Warsh takes command of the U.S. central bank at a time of heightened scrutiny regarding the institution's autonomy. His appointment follows a period of political pressure and efforts to increase executive influence over monetary policy.
Warsh becomes the 17th person to lead the Federal Reserve [3]. His path to the chair began with a Senate confirmation vote on May 13, 2026, where he was approved by a 54-45 party-line margin [1].
During his first day in office, Warsh addressed concerns regarding potential interference from the executive branch. "I will never predetermine interest rates at the president's request," Warsh said [2]. He further defined his immediate economic goals, saying, "My priority is to bring inflation down while maintaining economic growth" [4].
President Donald Trump commented on the appointment and the expectations for the new chair. "We want him to be fully independent in his role," Trump said [5].
The transition occurs as the Federal Reserve continues to manage the balance between controlling inflation, and supporting the broader economy.
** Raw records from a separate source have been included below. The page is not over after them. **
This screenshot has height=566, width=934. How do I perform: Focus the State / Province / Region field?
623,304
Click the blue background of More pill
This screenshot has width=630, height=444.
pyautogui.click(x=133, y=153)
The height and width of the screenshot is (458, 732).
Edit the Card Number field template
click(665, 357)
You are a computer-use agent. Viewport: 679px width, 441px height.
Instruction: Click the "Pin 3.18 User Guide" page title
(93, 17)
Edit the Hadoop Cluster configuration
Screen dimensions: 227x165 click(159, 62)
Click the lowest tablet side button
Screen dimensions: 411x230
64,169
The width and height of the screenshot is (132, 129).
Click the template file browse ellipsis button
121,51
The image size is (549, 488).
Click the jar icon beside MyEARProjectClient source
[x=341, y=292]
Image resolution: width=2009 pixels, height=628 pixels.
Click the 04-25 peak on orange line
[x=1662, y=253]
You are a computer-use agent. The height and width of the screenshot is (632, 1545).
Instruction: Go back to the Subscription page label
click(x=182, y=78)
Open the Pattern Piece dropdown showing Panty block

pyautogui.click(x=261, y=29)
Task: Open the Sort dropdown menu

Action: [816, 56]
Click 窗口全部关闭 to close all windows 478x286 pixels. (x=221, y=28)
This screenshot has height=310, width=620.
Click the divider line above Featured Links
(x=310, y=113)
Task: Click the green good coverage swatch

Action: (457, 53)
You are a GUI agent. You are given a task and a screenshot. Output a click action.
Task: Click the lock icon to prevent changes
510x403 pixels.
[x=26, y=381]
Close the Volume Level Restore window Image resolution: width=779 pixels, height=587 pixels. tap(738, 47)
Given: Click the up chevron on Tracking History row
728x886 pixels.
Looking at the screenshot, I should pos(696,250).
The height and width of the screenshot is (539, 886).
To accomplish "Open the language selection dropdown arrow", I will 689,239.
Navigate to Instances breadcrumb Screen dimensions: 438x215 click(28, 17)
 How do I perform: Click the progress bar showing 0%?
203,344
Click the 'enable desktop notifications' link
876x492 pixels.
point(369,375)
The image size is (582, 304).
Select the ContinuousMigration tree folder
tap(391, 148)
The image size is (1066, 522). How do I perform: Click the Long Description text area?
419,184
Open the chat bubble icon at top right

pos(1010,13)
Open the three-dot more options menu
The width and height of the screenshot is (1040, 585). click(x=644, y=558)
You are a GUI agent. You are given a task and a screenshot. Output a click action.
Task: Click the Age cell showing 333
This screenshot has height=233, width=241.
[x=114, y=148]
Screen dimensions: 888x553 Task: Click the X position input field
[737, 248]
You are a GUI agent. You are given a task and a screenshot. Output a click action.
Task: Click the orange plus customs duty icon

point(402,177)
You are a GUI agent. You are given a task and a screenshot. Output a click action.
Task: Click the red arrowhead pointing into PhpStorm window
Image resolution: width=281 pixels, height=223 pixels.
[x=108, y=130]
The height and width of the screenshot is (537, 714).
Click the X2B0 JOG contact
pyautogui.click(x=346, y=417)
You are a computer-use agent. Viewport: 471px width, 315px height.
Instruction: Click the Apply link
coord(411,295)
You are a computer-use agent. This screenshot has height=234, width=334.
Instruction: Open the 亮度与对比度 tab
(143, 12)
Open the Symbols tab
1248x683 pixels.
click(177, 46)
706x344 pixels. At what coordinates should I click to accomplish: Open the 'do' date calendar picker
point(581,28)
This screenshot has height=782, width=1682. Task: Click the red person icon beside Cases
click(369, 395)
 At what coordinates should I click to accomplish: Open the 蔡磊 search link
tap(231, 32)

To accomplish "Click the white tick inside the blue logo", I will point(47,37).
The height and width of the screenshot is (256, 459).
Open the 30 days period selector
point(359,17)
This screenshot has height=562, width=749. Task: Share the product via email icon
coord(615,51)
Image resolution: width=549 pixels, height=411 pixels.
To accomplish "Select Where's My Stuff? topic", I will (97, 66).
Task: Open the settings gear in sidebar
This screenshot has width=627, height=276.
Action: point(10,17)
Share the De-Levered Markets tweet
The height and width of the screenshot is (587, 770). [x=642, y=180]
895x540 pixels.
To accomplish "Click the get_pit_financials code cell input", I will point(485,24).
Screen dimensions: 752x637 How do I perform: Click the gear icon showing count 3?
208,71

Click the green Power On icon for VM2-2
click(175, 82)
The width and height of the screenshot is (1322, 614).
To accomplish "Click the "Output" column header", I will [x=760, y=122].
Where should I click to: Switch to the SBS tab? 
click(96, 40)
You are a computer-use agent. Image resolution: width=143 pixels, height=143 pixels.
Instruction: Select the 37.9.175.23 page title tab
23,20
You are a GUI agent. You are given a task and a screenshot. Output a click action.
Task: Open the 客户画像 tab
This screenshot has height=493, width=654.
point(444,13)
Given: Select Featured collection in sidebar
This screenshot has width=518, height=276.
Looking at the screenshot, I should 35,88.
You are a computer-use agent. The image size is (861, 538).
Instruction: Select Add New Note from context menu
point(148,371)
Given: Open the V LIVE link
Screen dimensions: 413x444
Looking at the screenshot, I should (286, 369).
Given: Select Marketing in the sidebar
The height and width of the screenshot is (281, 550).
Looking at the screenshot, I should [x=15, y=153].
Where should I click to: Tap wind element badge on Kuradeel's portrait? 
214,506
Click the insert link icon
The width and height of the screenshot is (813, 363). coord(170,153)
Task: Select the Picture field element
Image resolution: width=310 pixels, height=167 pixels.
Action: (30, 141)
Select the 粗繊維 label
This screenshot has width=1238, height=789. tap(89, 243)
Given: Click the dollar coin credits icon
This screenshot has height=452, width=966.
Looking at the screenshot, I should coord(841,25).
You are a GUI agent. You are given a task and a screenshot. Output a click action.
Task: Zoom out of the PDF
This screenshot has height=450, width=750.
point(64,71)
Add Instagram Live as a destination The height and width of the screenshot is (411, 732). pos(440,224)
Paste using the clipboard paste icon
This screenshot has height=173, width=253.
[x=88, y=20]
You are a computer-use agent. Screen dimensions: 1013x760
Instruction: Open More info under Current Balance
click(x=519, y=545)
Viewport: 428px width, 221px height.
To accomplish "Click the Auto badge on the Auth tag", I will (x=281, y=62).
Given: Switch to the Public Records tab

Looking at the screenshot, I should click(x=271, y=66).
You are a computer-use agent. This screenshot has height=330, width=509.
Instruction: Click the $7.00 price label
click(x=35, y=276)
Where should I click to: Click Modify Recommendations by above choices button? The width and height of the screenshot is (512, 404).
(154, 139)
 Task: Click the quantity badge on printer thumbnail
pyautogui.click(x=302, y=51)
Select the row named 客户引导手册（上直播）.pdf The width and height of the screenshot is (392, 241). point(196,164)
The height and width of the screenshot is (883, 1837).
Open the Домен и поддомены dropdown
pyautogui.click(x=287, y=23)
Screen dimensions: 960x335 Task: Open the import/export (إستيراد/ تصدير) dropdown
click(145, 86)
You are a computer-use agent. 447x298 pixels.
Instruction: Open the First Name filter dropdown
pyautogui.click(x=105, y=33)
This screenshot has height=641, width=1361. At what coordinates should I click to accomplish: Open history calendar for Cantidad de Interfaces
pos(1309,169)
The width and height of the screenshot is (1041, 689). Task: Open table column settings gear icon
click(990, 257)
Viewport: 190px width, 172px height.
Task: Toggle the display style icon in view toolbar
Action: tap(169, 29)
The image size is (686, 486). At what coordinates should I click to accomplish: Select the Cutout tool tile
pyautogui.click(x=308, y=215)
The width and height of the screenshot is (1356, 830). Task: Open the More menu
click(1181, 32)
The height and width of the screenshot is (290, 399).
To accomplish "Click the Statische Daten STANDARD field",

Warsh, who has previously served as a member of the Board of Governors, is tasked with navigating these pressures while shielding the bank from political volatility.
“"I will never predetermine interest rates at the president's request."”
The appointment of Kevin Warsh marks a critical test for the Federal Reserve's independence. By explicitly rejecting the idea of setting interest rates at the president's request, Warsh is attempting to signal stability to global financial markets. The narrow, party-line nature of his Senate confirmation suggests a polarized political environment that may complicate the Fed's ability to implement unpopular but necessary monetary tightening or easing cycles.